START INFORMATION PROVIDED
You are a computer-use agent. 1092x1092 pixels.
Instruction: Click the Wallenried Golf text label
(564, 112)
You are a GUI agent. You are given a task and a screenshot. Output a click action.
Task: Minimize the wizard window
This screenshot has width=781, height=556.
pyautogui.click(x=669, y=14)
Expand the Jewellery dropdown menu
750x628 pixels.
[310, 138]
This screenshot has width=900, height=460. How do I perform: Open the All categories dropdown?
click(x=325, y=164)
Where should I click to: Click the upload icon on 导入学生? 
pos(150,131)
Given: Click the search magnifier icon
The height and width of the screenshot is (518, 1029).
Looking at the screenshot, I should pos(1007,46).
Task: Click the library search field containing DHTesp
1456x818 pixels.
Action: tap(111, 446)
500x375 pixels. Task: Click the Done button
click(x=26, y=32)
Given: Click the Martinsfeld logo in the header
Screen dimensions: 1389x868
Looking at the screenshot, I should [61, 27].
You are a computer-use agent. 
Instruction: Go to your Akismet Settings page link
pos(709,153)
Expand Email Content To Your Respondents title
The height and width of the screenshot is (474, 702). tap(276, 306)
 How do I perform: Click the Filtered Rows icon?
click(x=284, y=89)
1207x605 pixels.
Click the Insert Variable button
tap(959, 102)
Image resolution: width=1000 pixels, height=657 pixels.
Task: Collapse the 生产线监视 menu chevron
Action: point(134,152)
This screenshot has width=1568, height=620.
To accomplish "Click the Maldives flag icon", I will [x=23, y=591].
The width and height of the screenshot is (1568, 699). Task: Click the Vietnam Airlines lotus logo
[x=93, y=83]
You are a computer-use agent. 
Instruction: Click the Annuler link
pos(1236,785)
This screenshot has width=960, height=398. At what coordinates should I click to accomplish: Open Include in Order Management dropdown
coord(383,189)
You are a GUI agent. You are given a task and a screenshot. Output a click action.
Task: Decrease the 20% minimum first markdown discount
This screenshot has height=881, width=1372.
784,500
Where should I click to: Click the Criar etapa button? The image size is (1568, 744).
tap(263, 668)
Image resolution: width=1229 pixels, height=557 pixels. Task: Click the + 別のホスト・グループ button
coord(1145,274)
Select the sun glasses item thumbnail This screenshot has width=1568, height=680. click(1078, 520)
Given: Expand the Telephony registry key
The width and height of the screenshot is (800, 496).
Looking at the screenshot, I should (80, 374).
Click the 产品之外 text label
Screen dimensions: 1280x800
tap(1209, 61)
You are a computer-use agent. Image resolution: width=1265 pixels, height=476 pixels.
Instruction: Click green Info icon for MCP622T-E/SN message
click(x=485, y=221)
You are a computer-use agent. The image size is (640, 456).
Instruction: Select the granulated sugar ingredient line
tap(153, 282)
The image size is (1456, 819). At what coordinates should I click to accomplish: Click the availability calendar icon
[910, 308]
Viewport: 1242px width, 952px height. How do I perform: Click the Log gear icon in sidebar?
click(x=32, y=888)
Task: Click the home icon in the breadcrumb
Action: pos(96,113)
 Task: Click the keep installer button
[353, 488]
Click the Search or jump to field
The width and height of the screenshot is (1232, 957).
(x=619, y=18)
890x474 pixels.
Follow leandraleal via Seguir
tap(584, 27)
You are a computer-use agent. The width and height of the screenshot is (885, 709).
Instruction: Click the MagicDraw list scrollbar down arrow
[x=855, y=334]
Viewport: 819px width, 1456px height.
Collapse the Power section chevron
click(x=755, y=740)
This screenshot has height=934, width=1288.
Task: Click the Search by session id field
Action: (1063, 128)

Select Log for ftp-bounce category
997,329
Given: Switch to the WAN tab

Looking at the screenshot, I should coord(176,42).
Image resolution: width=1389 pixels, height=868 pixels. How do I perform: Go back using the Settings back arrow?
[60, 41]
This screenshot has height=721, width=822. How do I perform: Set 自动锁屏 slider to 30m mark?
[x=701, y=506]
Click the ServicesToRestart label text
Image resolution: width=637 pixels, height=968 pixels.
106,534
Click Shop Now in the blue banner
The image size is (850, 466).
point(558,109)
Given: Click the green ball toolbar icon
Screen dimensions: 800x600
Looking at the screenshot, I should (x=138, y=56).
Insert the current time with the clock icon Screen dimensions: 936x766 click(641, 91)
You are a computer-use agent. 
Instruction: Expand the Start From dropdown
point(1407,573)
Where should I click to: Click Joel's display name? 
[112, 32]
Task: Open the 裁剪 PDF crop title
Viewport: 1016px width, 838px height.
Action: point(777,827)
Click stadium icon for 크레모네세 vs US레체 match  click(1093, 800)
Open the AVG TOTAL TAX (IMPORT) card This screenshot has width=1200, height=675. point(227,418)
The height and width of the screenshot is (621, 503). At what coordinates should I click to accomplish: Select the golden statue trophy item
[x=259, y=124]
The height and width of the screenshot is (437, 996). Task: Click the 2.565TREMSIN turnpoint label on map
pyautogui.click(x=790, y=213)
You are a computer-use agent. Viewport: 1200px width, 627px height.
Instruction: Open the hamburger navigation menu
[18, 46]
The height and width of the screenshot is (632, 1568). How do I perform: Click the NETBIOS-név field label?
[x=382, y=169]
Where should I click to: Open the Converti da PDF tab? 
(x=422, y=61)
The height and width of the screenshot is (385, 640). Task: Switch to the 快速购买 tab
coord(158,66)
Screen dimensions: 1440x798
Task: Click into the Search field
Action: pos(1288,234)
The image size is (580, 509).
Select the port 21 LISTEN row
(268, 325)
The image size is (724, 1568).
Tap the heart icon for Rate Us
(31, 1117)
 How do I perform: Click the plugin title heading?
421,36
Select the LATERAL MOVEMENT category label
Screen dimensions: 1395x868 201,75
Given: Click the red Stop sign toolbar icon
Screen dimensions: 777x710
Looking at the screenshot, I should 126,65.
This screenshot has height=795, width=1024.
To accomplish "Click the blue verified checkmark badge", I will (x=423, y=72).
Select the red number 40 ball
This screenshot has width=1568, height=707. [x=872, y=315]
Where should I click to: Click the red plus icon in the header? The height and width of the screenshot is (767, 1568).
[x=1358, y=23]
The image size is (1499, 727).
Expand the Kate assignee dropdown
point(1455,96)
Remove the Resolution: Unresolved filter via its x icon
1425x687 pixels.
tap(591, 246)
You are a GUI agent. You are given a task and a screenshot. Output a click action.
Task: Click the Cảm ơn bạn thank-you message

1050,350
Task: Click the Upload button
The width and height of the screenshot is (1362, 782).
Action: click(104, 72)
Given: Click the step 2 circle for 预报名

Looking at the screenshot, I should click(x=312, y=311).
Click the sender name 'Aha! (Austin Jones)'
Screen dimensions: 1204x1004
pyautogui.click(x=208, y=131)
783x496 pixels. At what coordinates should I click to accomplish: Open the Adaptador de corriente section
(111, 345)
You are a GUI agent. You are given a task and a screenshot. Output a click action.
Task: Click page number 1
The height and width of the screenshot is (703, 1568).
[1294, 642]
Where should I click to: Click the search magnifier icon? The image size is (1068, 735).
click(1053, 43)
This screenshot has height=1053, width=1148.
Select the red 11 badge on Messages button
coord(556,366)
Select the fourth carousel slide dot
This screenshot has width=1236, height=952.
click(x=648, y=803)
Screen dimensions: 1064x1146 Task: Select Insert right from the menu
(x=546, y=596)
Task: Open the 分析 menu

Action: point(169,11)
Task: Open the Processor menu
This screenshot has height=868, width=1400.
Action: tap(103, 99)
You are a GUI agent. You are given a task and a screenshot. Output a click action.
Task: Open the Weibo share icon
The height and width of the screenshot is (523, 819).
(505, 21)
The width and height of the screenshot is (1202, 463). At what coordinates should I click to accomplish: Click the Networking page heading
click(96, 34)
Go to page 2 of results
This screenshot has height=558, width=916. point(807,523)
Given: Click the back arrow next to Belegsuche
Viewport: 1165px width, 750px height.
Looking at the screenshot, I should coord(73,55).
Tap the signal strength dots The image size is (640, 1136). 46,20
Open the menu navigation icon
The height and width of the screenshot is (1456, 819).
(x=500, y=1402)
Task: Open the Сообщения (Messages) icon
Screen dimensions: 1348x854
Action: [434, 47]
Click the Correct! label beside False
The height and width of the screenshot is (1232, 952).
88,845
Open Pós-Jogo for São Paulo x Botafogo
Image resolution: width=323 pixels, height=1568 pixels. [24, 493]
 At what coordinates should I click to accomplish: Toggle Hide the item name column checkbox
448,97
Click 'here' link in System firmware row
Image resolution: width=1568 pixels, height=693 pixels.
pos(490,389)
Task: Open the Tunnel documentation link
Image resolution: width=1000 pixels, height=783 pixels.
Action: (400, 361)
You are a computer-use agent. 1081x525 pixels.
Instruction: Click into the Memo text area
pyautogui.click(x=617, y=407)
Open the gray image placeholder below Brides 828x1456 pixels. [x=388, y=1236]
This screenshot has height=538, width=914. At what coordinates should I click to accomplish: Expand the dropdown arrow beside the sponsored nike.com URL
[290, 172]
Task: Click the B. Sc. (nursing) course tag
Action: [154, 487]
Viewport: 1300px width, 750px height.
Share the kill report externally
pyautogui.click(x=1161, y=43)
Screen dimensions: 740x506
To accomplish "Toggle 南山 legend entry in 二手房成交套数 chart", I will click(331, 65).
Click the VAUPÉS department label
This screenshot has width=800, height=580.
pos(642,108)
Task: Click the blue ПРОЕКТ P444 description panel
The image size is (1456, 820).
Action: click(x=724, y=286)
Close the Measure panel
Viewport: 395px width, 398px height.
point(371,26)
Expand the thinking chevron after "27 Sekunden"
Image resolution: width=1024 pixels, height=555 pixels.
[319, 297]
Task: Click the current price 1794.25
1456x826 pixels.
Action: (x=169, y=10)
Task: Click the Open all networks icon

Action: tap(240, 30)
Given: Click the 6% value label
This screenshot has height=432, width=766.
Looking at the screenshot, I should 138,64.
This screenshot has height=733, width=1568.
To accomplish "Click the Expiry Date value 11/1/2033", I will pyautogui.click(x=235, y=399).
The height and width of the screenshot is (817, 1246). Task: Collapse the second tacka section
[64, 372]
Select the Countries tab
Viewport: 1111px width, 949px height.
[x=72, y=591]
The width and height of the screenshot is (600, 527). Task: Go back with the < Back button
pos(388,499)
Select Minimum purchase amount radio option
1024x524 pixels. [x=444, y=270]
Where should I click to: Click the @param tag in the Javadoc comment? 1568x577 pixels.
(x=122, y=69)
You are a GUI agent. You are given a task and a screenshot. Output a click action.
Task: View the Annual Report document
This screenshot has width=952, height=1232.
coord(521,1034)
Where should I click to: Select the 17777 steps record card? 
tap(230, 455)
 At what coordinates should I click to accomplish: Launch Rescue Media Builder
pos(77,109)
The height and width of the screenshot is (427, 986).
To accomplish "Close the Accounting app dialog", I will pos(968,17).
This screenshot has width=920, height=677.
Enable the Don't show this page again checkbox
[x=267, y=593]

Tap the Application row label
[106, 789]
END INFORMATION PROVIDED
If a line above contains the word "value", list it.

Given: Click the 6% value label
To accomplish "Click the Expiry Date value 11/1/2033", I will pyautogui.click(x=235, y=399).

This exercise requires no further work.